コレステロールは心臓病の原因になることが疑われていて、卵はコレステロールを豊富に含むために、1日に何個も食べるのは良くないとされてきました。
ところが、最近の研究では、卵を食べることと心臓病のリスクに関して、かつて考えられていたほどの強さの相関はないという可能性が示されています。
卵を食べることで、心臓病のリスクや炎症、動脈硬化、コレステロールの値が上がる、危険因子が高まるといったことはないという結論も出ています。
とはいえ、卵の摂取に関して、コレステロールを高くするというデータがあるのは事実です。
卵を使った朝食と使わない朝食では、卵を使った朝食を食べた人たちのほうがコレステロール値が上がっていたという調査結果もあります。
しかし、細かいデータを見ると、心臓病のリスクに使われるLDLコレステロールとHDLコレステロールの比はあまり変わっていなかったため、そこまでリスクは上がっていないとも言えます。
糖尿病患者を対象とした比較試験を行った際も、卵を週に6個~12個食べてもコレステロールの影響は出ませんでした。
逆に、HDLコレステロールという善玉コレステロールを増加させる効果が見られ、これは心臓病にとってはむしろいい効果です。
結局のところ、卵の摂取が心臓病のリスクを上げるとか下げるとか上げないとか、いろいろな報告が入り混じっているのが現状と言えます。
コレステロールに関して問題になっているのは卵だけではなく、ほかにもコレステロールを含む食品はたくさんあります。
例えば、加工肉や揚げ物と一緒に食べると、卵を食べることの影響よりも顕著に心臓病に対するリスクが上がることがわかっています。

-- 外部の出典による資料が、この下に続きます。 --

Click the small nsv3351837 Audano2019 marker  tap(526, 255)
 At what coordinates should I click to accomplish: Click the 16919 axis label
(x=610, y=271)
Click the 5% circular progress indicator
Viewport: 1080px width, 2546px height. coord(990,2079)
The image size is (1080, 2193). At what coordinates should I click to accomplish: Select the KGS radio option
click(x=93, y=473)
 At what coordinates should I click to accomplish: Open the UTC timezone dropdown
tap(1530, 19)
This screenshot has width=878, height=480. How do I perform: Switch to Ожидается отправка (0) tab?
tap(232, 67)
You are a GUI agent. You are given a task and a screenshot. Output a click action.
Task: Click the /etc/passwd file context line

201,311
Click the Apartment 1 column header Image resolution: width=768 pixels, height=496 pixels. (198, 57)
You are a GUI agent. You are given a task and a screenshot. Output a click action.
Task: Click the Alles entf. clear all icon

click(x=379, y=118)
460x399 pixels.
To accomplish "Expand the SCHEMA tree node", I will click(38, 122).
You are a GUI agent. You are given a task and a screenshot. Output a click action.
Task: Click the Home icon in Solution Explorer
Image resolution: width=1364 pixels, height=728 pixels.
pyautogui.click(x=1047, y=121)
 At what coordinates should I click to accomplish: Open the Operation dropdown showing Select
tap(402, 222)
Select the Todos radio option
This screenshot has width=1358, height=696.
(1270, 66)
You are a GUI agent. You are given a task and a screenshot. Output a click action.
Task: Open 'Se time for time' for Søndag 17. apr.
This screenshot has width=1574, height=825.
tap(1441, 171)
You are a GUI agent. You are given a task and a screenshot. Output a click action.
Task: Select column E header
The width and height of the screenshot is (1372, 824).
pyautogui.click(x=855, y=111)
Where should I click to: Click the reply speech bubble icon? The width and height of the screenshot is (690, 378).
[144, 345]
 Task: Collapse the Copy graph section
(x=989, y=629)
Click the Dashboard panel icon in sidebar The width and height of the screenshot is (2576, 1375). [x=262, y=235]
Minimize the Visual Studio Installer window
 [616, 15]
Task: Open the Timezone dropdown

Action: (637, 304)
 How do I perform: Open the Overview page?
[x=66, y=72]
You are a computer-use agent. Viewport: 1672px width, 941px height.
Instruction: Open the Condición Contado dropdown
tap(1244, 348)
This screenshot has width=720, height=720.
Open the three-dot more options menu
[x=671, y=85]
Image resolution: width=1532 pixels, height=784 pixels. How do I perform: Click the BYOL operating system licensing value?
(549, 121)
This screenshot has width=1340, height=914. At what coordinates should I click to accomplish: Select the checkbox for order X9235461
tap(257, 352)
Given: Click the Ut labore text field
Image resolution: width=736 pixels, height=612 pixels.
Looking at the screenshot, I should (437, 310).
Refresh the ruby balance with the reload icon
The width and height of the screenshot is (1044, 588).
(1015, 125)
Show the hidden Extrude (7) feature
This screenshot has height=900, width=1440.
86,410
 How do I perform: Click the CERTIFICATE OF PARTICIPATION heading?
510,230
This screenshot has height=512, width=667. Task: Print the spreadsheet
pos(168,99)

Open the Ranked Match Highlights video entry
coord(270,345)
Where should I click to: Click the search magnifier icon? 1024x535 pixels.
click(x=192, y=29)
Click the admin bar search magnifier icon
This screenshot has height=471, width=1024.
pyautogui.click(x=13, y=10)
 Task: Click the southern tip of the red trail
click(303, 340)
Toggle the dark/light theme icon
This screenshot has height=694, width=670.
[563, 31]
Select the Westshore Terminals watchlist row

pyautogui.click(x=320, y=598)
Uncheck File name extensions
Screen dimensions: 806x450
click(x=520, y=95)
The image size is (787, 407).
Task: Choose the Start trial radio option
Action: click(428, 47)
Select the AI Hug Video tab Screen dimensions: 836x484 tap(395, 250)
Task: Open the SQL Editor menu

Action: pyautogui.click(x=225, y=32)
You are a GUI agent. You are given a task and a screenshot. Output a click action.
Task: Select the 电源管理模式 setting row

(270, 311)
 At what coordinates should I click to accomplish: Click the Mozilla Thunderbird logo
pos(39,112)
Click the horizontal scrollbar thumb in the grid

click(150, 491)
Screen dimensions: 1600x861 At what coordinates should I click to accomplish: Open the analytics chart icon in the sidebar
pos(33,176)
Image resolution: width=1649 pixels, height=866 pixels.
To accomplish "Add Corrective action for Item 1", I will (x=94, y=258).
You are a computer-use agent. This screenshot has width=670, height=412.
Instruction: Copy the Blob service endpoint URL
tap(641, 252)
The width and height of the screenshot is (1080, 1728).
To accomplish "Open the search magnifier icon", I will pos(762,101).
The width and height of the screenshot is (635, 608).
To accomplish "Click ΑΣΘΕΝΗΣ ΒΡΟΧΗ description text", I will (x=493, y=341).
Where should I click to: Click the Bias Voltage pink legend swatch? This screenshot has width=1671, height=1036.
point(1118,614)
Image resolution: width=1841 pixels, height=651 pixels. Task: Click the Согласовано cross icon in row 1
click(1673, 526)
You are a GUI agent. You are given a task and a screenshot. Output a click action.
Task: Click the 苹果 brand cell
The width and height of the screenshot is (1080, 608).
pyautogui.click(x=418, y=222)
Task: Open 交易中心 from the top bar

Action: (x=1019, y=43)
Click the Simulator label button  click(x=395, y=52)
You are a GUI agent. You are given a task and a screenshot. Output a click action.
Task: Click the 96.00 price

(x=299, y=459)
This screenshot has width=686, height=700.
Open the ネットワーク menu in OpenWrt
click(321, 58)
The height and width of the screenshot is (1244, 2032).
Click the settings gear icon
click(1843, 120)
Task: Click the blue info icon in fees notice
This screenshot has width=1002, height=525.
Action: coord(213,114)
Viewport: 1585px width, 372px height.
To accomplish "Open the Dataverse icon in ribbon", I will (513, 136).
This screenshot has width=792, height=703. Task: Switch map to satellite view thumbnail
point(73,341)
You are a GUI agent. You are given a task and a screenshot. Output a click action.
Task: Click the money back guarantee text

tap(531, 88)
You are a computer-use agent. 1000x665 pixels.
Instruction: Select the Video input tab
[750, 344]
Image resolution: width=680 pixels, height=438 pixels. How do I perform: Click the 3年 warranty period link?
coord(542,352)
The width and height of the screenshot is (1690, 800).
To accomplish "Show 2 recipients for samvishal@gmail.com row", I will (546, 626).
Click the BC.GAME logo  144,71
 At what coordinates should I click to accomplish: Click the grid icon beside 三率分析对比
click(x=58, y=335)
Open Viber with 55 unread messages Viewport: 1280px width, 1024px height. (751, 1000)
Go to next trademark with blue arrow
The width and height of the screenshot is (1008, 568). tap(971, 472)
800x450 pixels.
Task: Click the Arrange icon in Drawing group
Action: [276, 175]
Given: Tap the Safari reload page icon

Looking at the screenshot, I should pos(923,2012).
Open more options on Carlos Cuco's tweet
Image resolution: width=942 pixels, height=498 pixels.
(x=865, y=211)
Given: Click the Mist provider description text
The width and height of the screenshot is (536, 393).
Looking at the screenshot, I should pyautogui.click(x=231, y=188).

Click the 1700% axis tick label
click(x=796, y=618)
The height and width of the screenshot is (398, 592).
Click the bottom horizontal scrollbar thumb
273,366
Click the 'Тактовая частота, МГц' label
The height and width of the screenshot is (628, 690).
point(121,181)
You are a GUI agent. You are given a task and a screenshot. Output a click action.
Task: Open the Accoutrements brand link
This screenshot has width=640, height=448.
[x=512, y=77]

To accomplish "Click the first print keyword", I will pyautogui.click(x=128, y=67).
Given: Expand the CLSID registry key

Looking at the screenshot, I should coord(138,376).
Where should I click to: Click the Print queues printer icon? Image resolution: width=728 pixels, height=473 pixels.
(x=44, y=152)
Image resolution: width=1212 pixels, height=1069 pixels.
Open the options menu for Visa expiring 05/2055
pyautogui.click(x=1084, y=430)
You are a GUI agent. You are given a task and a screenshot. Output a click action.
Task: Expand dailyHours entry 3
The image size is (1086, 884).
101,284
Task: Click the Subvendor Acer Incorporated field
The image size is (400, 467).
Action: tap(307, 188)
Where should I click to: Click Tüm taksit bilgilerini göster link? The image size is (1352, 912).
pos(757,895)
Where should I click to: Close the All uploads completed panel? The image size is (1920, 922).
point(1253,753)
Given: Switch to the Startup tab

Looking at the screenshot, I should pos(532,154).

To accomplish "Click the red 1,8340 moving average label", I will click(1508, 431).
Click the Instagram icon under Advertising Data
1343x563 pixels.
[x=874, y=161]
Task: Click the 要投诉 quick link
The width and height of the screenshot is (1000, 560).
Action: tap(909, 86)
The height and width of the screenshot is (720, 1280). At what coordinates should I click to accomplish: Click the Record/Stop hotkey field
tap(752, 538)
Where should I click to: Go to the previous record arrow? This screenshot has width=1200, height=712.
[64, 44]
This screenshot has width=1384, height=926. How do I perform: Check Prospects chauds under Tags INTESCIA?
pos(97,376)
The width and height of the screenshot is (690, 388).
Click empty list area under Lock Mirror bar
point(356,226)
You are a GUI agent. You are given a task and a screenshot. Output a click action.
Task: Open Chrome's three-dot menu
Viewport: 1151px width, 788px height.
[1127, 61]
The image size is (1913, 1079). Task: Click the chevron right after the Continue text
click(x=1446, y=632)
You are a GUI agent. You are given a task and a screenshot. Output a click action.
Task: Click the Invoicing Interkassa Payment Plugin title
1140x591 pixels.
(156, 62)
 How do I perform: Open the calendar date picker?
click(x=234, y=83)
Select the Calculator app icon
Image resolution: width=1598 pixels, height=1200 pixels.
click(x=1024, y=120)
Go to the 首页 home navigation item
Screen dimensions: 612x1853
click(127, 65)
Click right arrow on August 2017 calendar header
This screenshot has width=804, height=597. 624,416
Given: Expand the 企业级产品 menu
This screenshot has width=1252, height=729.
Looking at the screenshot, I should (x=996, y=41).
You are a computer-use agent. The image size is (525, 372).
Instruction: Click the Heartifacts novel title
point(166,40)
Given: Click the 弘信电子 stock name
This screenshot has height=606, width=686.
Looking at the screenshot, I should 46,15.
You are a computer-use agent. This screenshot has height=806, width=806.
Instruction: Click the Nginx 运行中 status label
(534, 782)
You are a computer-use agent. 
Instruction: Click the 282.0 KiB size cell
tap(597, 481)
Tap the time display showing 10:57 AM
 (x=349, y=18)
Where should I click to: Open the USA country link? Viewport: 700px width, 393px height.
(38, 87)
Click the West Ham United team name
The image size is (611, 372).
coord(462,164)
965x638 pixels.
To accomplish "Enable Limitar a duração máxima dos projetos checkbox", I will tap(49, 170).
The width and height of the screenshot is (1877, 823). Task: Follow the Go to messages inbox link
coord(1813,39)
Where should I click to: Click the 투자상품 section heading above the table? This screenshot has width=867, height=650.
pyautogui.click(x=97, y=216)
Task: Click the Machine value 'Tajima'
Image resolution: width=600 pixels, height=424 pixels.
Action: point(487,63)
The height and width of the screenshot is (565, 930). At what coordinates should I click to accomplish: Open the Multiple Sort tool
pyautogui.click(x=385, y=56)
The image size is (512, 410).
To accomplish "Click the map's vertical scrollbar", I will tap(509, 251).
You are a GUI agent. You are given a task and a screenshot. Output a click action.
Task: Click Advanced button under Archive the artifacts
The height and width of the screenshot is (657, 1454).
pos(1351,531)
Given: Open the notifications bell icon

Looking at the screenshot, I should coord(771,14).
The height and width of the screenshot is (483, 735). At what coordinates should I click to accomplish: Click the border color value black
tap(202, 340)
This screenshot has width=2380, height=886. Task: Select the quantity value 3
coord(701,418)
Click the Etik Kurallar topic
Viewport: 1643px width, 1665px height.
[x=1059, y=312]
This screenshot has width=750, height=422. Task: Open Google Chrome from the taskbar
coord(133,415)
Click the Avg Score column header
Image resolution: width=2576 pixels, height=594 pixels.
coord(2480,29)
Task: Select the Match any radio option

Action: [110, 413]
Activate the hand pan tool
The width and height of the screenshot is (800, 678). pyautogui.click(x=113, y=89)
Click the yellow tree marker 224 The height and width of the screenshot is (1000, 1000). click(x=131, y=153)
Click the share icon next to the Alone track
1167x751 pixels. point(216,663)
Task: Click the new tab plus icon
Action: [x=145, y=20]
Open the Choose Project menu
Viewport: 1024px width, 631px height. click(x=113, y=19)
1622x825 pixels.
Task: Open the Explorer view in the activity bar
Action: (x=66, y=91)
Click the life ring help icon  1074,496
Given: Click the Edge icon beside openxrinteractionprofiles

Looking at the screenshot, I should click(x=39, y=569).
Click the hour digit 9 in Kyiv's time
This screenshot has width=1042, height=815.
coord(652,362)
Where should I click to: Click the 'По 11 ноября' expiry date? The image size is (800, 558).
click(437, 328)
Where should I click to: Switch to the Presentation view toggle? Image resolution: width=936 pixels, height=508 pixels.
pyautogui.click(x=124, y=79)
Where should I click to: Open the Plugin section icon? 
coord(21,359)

普段から動物性たんぱく質を含めて、加工肉などを食べるのを控えている人であれば、卵を少々食べすぎても問題になることは少ないです。
卵はビタミンやミネラル、抗酸化物質、たんぱく質、脂質など、栄養価が非常に高い食品なので、これを避けるのはデメリットのほうが大きいはずです。
ほとんどの健康な人にとっては、卵を1日2~3個食べるのは比較的に安全だと言えるでしょう。
注意すべき点として、卵を1日1個食べるだけで心臓発作のリスクが上がる人達もいます。糖尿病や肥満の人は卵による影響を受けやすいです。
過去の研究でも、LDLコレステロールが高い人や肥満の人、糖尿病などの慢性疾患のある人、さらに心臓病の家族歴ある人は、卵は1日1個までにしておいたほうが無難だと言われています。
卵黄にはコレステロールの大部分が含まれていますが、ビタミンB群や鉄分、コリン、ビタミンD、あとはルテインやゼアキサンチンなどのカルテノイドのような抗酸化物質も豊富に含まれています。
そのため、卵の栄養価を考えると、摂れるのであればなるべく摂ったほうがいいということ。
こういった生理活性物質は、卵によるコレステロールの炎症などの可能性もありますが、それと同時にそれを下げる物質もたくさん入っているので、卵の健康増進効果を考えると、摂れる食生活にすることは重要になります。
お肉や加工肉を食べすぎないように気をつけて、なるべく卵で摂取するといいでしょう。
(TEXT:山田周平)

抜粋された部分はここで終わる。